The appeals court in Paris confirmed the punishment, which also included a €10,000 ($13,000) fine, imposed in 2008 after Le Pen was found guilty of denying a crime against humanity.
Le Pen, who had made the remarks in an interview with a far-right magazine in 2005, was not present for the court ruling.
Le Pen had told Rivarol magazine that "in France, at least, the German occupation was not especially inhumane, even if there were a number of excesses -- inevitable in a country of 550,000 square kilometres".
Le Pen said he would appeal the ruling to France's Court of Cassation, the country's court of last resort, and linked Thursday's decision with the French presidential election in April.

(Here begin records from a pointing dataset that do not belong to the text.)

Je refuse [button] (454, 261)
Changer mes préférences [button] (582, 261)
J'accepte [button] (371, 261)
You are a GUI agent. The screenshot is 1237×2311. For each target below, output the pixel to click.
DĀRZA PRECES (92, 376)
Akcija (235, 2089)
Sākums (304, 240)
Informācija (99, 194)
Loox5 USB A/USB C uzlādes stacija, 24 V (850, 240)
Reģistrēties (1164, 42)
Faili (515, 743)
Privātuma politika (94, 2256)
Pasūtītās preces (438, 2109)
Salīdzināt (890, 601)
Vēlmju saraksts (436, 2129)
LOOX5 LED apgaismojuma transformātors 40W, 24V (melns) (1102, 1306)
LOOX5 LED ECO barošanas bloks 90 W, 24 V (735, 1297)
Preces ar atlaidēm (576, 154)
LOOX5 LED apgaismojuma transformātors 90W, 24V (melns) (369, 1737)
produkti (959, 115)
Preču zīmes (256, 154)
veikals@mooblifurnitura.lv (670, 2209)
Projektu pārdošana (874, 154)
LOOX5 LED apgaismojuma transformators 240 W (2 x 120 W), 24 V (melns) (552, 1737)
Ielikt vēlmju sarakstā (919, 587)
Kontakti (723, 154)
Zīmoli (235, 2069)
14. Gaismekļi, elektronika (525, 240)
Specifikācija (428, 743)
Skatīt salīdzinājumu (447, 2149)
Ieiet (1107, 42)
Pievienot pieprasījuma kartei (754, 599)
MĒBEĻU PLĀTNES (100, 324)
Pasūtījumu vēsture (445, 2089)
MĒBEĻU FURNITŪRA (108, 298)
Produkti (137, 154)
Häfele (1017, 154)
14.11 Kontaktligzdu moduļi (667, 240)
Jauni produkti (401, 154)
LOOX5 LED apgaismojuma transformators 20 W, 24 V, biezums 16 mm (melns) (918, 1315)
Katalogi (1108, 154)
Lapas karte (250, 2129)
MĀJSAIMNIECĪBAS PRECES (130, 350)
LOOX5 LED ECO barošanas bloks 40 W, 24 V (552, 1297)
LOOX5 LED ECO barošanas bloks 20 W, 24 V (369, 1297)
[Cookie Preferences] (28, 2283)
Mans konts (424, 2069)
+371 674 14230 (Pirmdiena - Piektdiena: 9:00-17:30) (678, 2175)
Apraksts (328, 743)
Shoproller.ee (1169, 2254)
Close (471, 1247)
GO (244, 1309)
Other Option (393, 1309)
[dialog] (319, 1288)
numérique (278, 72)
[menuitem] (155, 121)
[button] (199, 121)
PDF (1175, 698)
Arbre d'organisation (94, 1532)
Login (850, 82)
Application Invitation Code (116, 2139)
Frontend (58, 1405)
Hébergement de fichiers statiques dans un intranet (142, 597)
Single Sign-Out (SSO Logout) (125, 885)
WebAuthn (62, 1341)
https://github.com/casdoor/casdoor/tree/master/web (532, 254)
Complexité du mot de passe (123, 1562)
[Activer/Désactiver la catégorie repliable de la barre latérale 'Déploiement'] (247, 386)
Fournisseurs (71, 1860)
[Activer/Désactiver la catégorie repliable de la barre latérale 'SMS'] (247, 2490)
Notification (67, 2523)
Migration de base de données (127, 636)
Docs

"I will make an appeal in cassation against this decision, which I'm not surprised comes during the election period," Le Pen told AFP, accusing the courts of "opportunism".
The far-right leader handed over the reins of his National Front (FN) party to his daughter Marine last year and she is currently in third place in opinion polls, with around 20 percent, ahead of the presidential vote.
Le Pen, who founded the FN in 1972, had been convicted of racism or anti-Semitism on a number of previous occasions. In 1987 he described the Nazi gas chambers as a "detail of history".
With the help of the Vichy government during World War II, the German authorities deported more than 70,000 French Jews to death camps, and thousands of French civilians died in reprisals by the German army.
In 2002 Le Pen shocked observers by making it through to the second round of France's presidential election.